A skill with any false positives among the 10 non-target inputs gets its description revised before shipping. The revision cycle is: identify the overlapping term, add an exclusion statement, retest. Most skills need 1-2 revision cycles. Anthropic's best-practices documentation recommends creating at least three test evaluations per skill before considering it production-ready (Anthropic, 2025). For context on what good looks like: even the best threshold-tuned semantic similarity systems in production still show false positive rates of 13.4% without architectural exclusion controls (InfoQ, 2024), which is why AEM's protocol adds explicit exclusion language rather than relying on threshold tuning alone.

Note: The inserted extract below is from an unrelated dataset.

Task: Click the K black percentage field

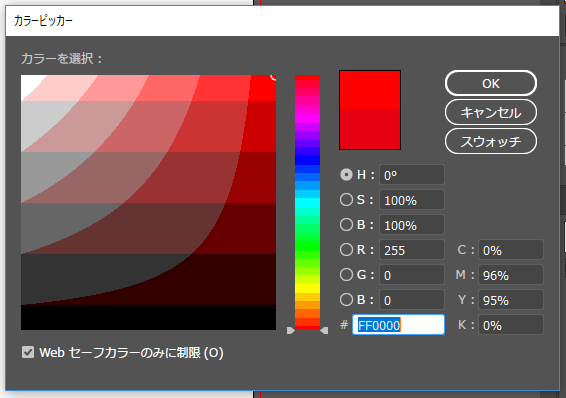Action: pyautogui.click(x=511, y=325)
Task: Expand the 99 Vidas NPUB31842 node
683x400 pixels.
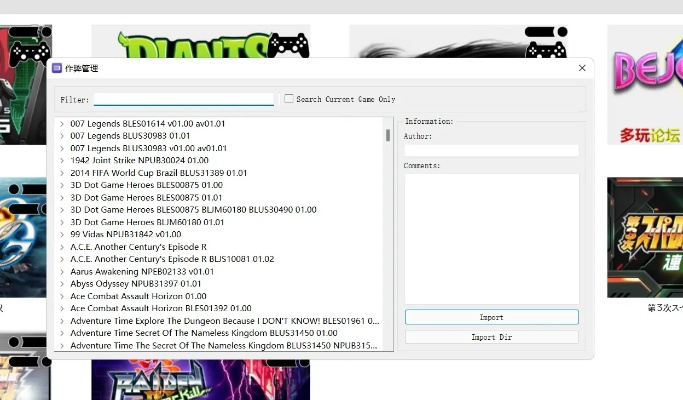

This article covers over-triggering (firing too broadly). For the opposite problem — a skill that never fires when it should — see My Skill Produces Great Output but Never Activates Automatically.


FAQ

Over-triggering in Claude Code skills is almost always a description problem, not a model problem. The description field is the only specification Claude has for when to activate a skill. Every question below addresses a specific failure pattern in that specification: missing exclusion language, untested scope, or overcorrection when adding exclusions.

Is over-triggering always a description problem?

Almost always, yes. In rare cases, over-triggering is caused by the skill name containing words that appear in unrelated task types. But the description is the primary trigger signal. Diagnose the description first.

Can I fix over-triggering without changing the description?

Not reliably. The description is the specification for when Claude uses the skill. Without changing it, you are asking Claude to make distinctions it has no instruction to make.

How many exclusion statements is too many?

The 1,024-character description limit is the practical ceiling. In practice, 2-3 well-targeted exclusion statements resolve most over-triggering. If you need more than 5, the description may be covering a task scope too broad for one skill — consider splitting into two skills with more specific scopes.

What if fixing the over-triggering causes the skill to undertrigger instead?

This is the common overcorrection: adding too many exclusions that rule out legitimate trigger cases. Test against both target and non-target inputs after each revision. If a negative trigger accidentally excludes a target case, soften the exclusion or reframe it as a qualifier ("only skip if...") rather than a blanket exclusion.

Will adding more description text always improve trigger precision?

No. More text increases the chance that some portion of the description matches unrelated inputs. Precise, scoped language reduces false positives more reliably than comprehensive language. A 2-sentence description that names the exact task and one exclusion outperforms a 5-sentence description trying to cover all cases.

Is this related to skills conflicting with each other?

Yes. When two skills both over-trigger on the same input, they compete for activation. The result is unpredictable: Claude picks one, and the selection can vary across sessions. For diagnosing multi-skill conflicts, see Why Isn't My Claude Code Skill Working?.